TO DO:
(A) In the passage on measuring timepiece rate, rewrite the stretch from "In a preferred" through "as the time reference source.", renaming "time reference source" to "timing reference" throughout.
(B) Write what comes next in the passage on measuring timepiece rate, picking up after its final sentence.

PASSAGE:
In another variant, all of the shots are taken in the form of a video, the first instant is determined on the fly, randomly, or semi-randomly to check that the display indicators, in particular hands, are clearly visible, and the second instant is determined by the image analyser as soon as it detects a new image identical to that stored at the first instant.
In yet another variant of the video version, the image analyser is controlled by a control system, which allows identical images to that of the first instant to pass several times and adds up the number of such passages. It is therefore possible to perform the analysis over a substantially longer duration, for example over the entire power reserve of the timepiece. It is also possible, and advantageous, for the analyses to be performed one after the other, to determine the influence of the letting down of the barrel on the variation in rate of the timepiece.
In a preferred implementation of the measuring method according to the invention, since it is particularly economical, a mobile telephone or an iPhone, or smartphone is chosen and used as the camera, coupled to an internal or external time reference source and provided with a storage means for storing images resulting from the shots and/or display values corresponding to these images, and the time reference points of the instants at which the shots are taken, said time reference points being provided by the time reference source.
According to this measuring method, a source internal to the analysing device, such as a clock, or an external time source transmitting a periodic or GPS or radio signal or similar, is chosen and used as the time reference source.
The invention also concerns a device 1 for implementing the method, which includes:
In particular, image analysis means 5 must include the hardware and/or software modules for interpreting the display of each timepiece concerned. Indeed, if image analysis means 5 is preferably dedicated to a conventional configuration of a timepiece 10 with three hands at the centre of the dial, it must be able to process the case of off-centre displays, retrograde or jumping displays, digital or other displays. Consequently, if the invention is preferably devised for checking mechanical timepieces, it is applicable to any type of timepiece comprising a visual display.
Image analysis means 5 further advantageously includes means arranged to take account of the geometrical position of the display means of timepiece 10.
Preferably, device 1 includes a control means 7 arranged to coordinate, with reference to the time reference source 3, the processing and analysis of shooting means 2, storage means 4, image analysis means 5, calculating means 6, to deliver to signalling means 7 and/or to another data processing unit 7A, a variation in rate calculated by calculating means 6.
For a particular application concerning the simultaneous observation of several timepieces, device 1 includes an image discrimination means, preferably integrated in image analysis means 5 and/or in calculating means 6, for processing the shots taken simultaneously of several timepieces independently of each other, and it includes a means 8 of controlling image analysis means 5 and calculating means 6, said control means 8 being arranged to allocate the results of the variation in rate calculation to each of the timepieces. Naturally, in this case, image analysis means 5 must comprise the hardware and/or software modules for interpreting the display of each of the timepieces.

Rows for locating described items
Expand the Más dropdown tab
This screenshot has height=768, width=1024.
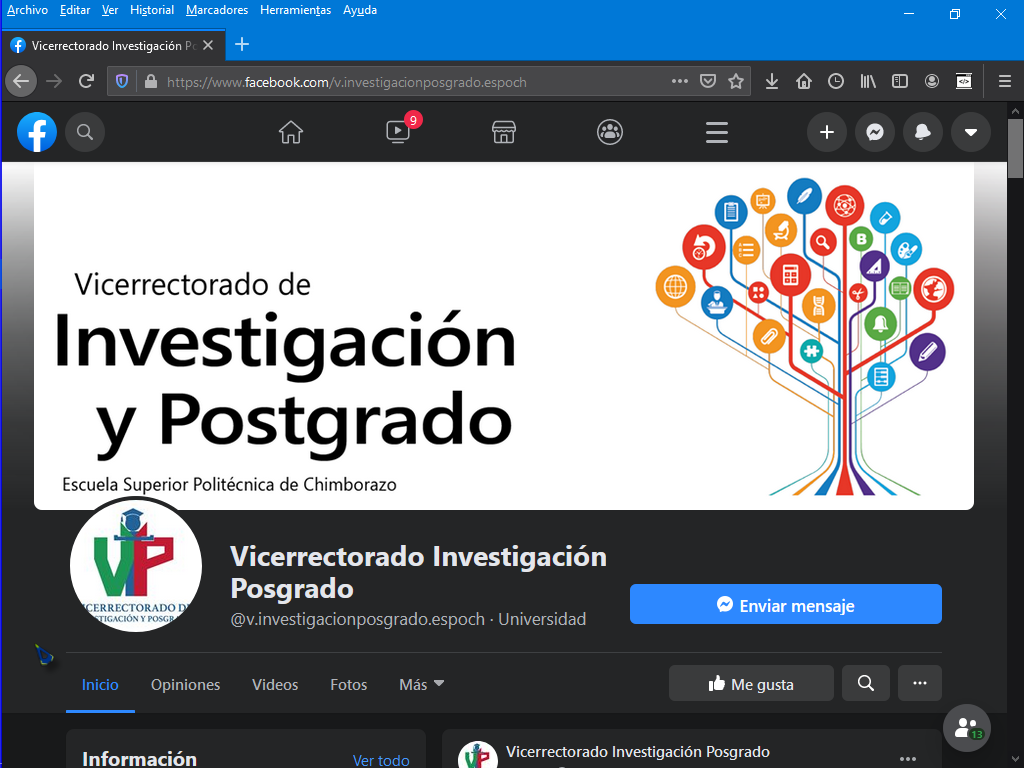[x=421, y=684]
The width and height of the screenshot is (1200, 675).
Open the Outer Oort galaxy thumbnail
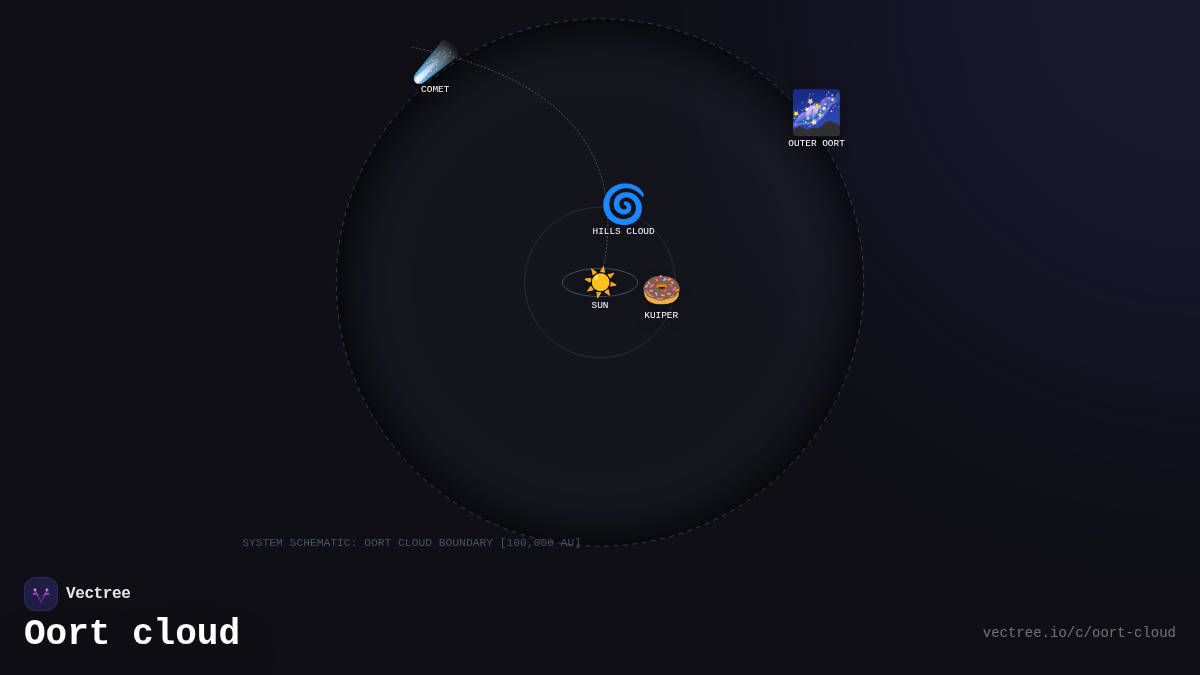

ANSWERS TO EACH TASK:
(A)
In a preferred implementation of the measuring method according to the invention, since it is particularly economical, a mobile telephone or an iPhone, or smartphone is chosen and used as the camera, coupled to an internal or external timing reference and provided with a storage means for storing images resulting from the shots and/or display values corresponding to these images, and the time reference points of the instants at which the shots are taken, said time reference points being provided by the timing reference.
According to this measuring method, a source internal to the analysing device, such as a clock, or an external time source transmitting a periodic or GPS or radio signal or similar, is chosen and used as the timing reference.

(B)
In a preferred application, time reference source 3 includes a receiving and processing means arranged to receive and process signals transmitted by an external time source 3A to permanently update a clock relay internal to the device, the external time reference source 3A being formed by a GPS signal transmitter network, or by a telephone network delivering a periodic signal, or by a mother clock transmitting a hertz or radio signal.
Preferably, this device 1 is formed by a mobile telephone or iPhone or smartphone coupled to this type of internal or external time reference source 3.
In short, the system proposed is equivalent to a COSC type measurement. It consists, in its most common application, in measuring the state of a mechanical watch by identifying the position of the seconds hand at two moments, the time of which is known or can be determined very accurately. It uses the telephone camera to take a picture of the dial while storing the time at which the picture is taken. Accuracy over time is influenced by the fitting time and number of vibrations of the movement. Using visual recognition software, the position of the seconds hand, and that of the other hands if necessary, is determined with a high level of accuracy, typically around 0.1 seconds and thus the state of the watch is determined to within more than ±0.5 seconds. Given that a mobile telephone or iPhone or smartphone has access to very accurate time references, such as that provided by GPS, accuracy over the time interval between two pictures is determined by the accuracy of the shot. Assuming for example that the user photographs his watch at an interval of 1 day, he can therefore measure the rate of his watch with an accuracy of within less than 1 second per day.
The invention therefore provides the user with the possibility of measuring the accuracy of his mechanical watch by using his mobile telephone or iPhone or a smartphone, by taking two photographs of his watch dial at a time interval of around a day. The image analysis means includes analysis software, which thus visually recognises the position of the seconds hand and deduces therefrom the mean rate of the watch, with, as time reference, an accurate clock, such as for example that provided by the GPS signal.
With higher resolution means than that of a mobile telephone, the invention also allows the manufacturer to categorise production quickly and very economically.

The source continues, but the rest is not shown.